DOCUMENT EXTRACT =>

++++++

How can I buy fixed interest investments?
You can buy gilts, corporate bonds and PIBs through most stockbrokers. Dealing by telephone or online is usually the cheapest option, where you can expect to pay around
£10 - £15 per trade. You can also buy gilts through the Government's Debt Management Office (DMO), although their dealing costs are little different or even higher than the
more competitive stockbrokers.
You can also access fixed interest investments through funds such as unit/investment trusts and exchange traded funds (ETFs). Funds are rarely worthwhile for gilts
because managers struggle to add enough value to outweigh their fees, but can work better for corporate bonds. Funds also provide simple access to overseas fixed interest.
You can find out more about unit trusts here.

++++++

AVAILABLE DATA =>

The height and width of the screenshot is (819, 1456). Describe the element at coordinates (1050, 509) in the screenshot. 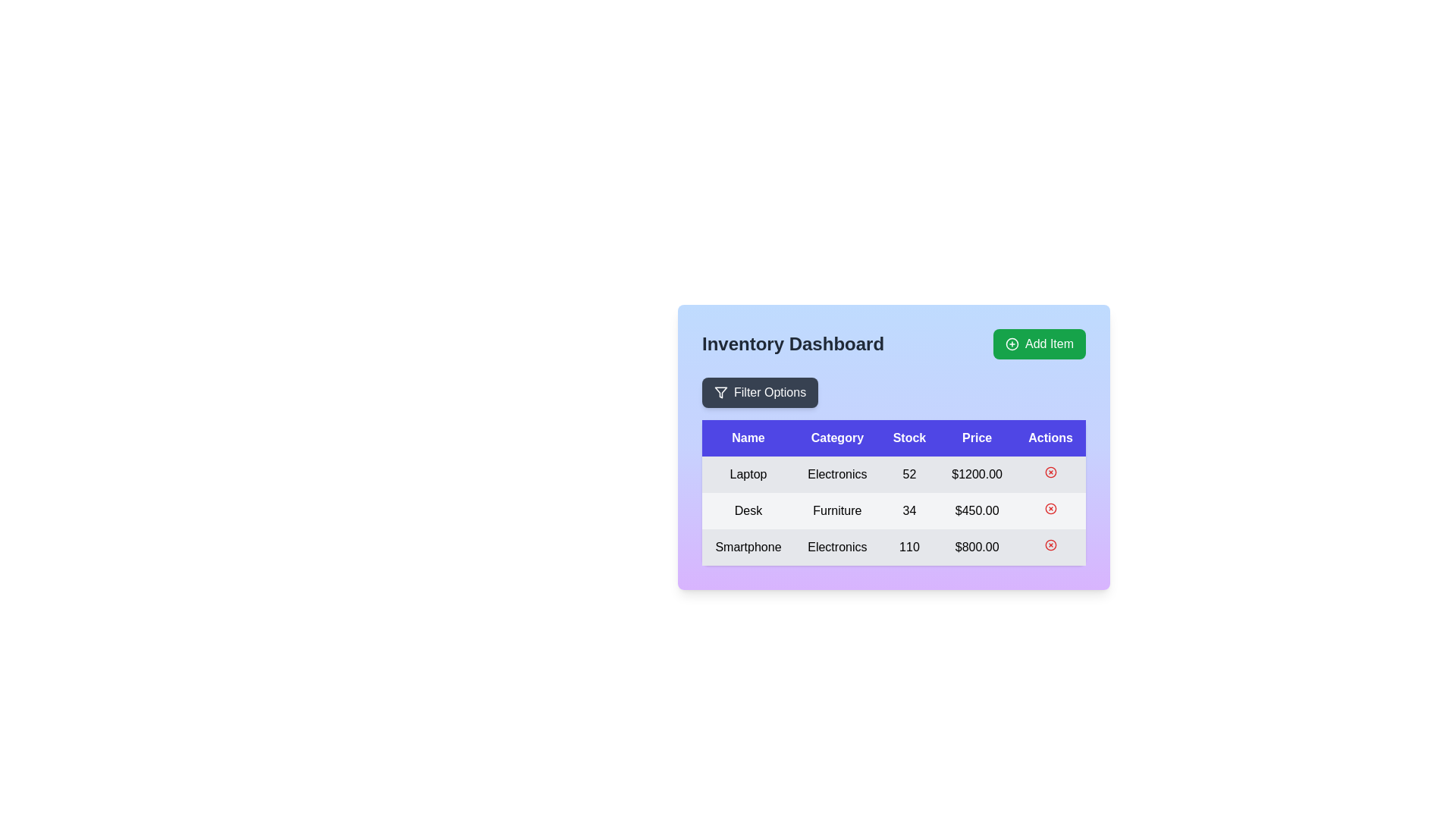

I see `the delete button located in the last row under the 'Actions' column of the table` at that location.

++++++

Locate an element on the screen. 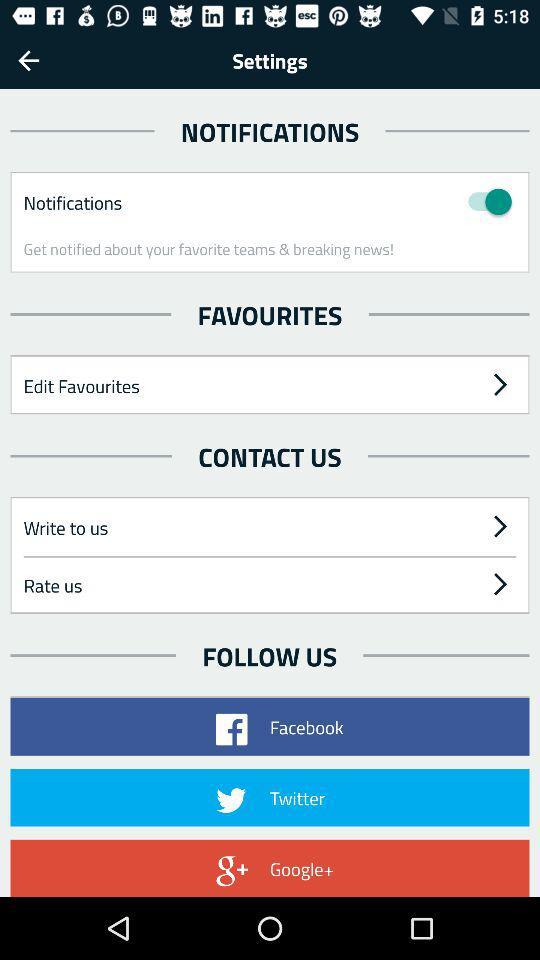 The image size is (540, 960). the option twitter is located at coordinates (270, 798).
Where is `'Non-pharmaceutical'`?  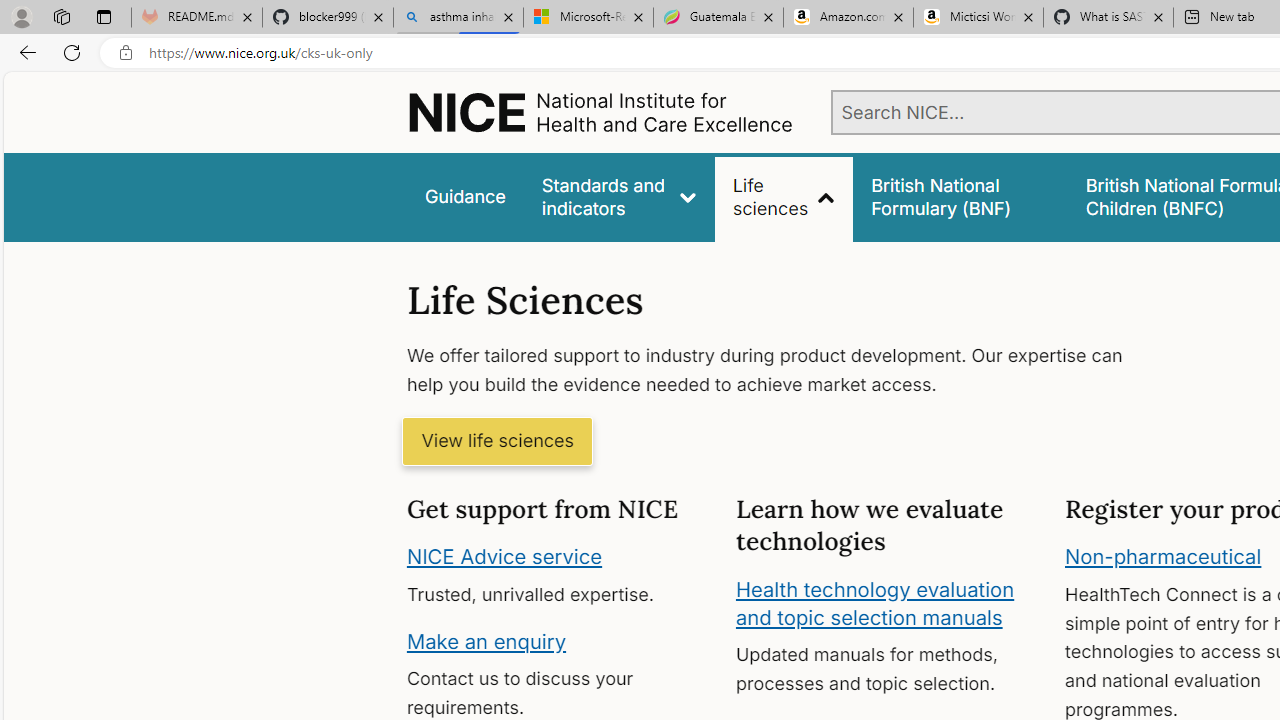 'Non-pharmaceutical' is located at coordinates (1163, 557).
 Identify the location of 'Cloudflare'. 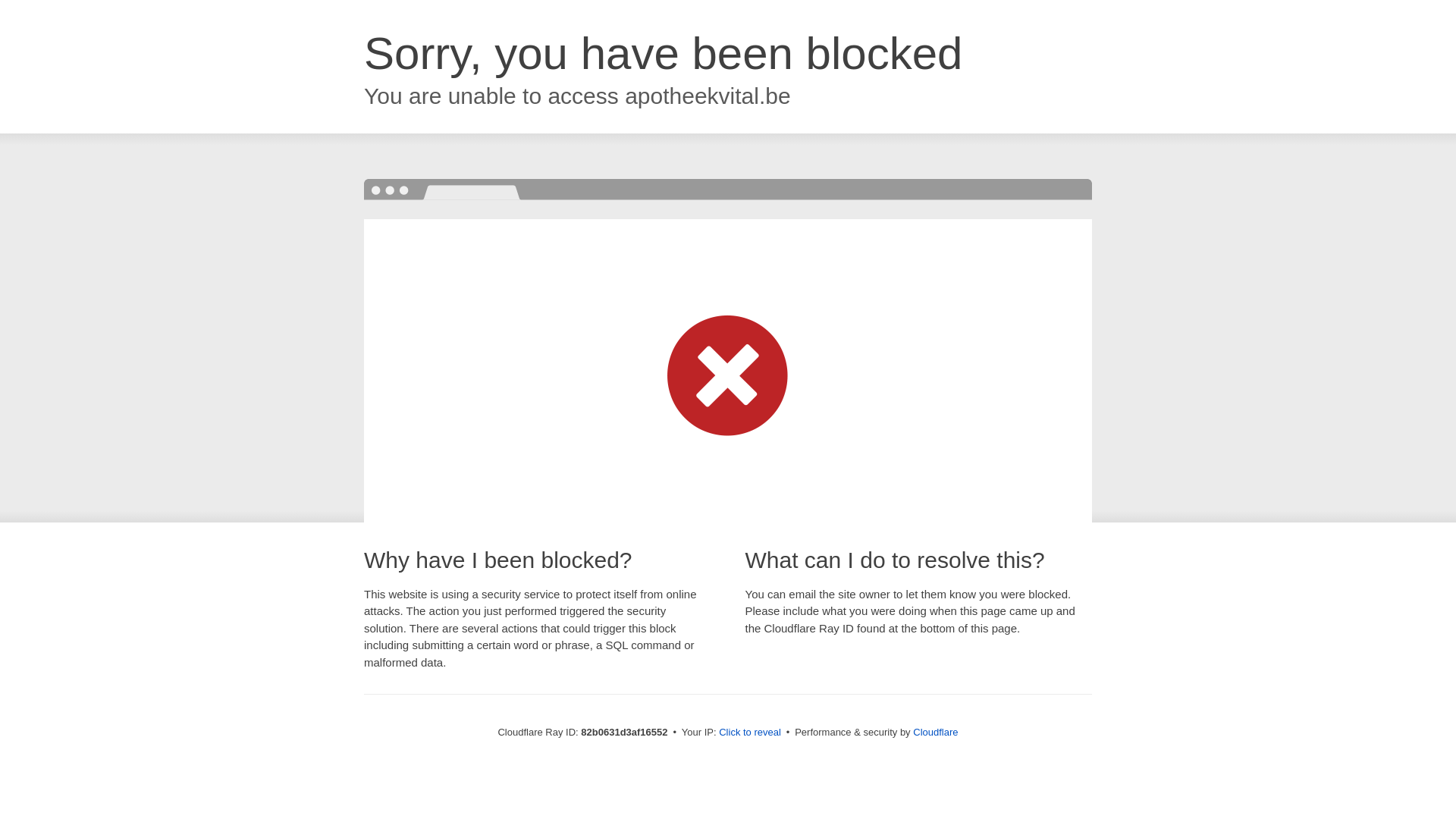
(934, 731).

++++++

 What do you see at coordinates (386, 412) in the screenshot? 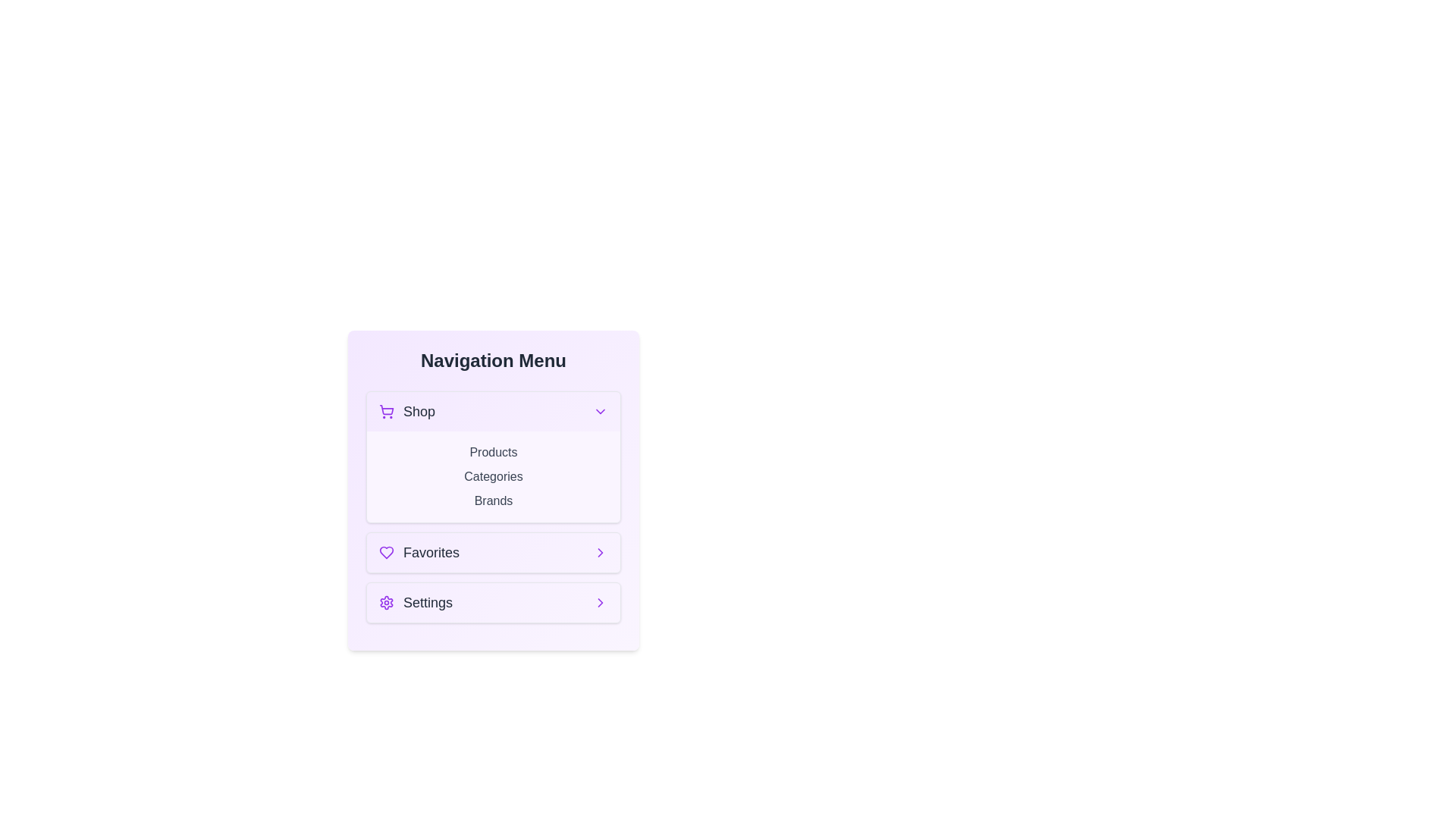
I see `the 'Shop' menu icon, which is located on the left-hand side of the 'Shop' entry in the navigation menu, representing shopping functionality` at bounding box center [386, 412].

++++++

EXERCISE 1 => Repeat the part of the fixed interest investments text between "How can I buy" and "unit trusts here.", inclusive.
EXERCISE 2 => From the records, rewrite the lines between the lines holding "The height and" and "at that location.", inclusive, swapping "screenshot" for "image" and changing nothing else. Give only those lines, and leave the pictures out.

EXERCISE ANSWER 1 =>
How can I buy fixed interest investments?
You can buy gilts, corporate bonds and PIBs through most stockbrokers. Dealing by telephone or online is usually the cheapest option, where you can expect to pay around
£10 - £15 per trade. You can also buy gilts through the Government's Debt Management Office (DMO), although their dealing costs are little different or even higher than the
more competitive stockbrokers.
You can also access fixed interest investments through funds such as unit/investment trusts and exchange traded funds (ETFs). Funds are rarely worthwhile for gilts
because managers struggle to add enough value to outweigh their fees, but can work better for corporate bonds. Funds also provide simple access to overseas fixed interest.
You can find out more about unit trusts here.

EXERCISE ANSWER 2 =>
The height and width of the image is (819, 1456). Describe the element at coordinates (1050, 509) in the image. 

I see `the delete button located in the last row under the 'Actions' column of the table` at that location.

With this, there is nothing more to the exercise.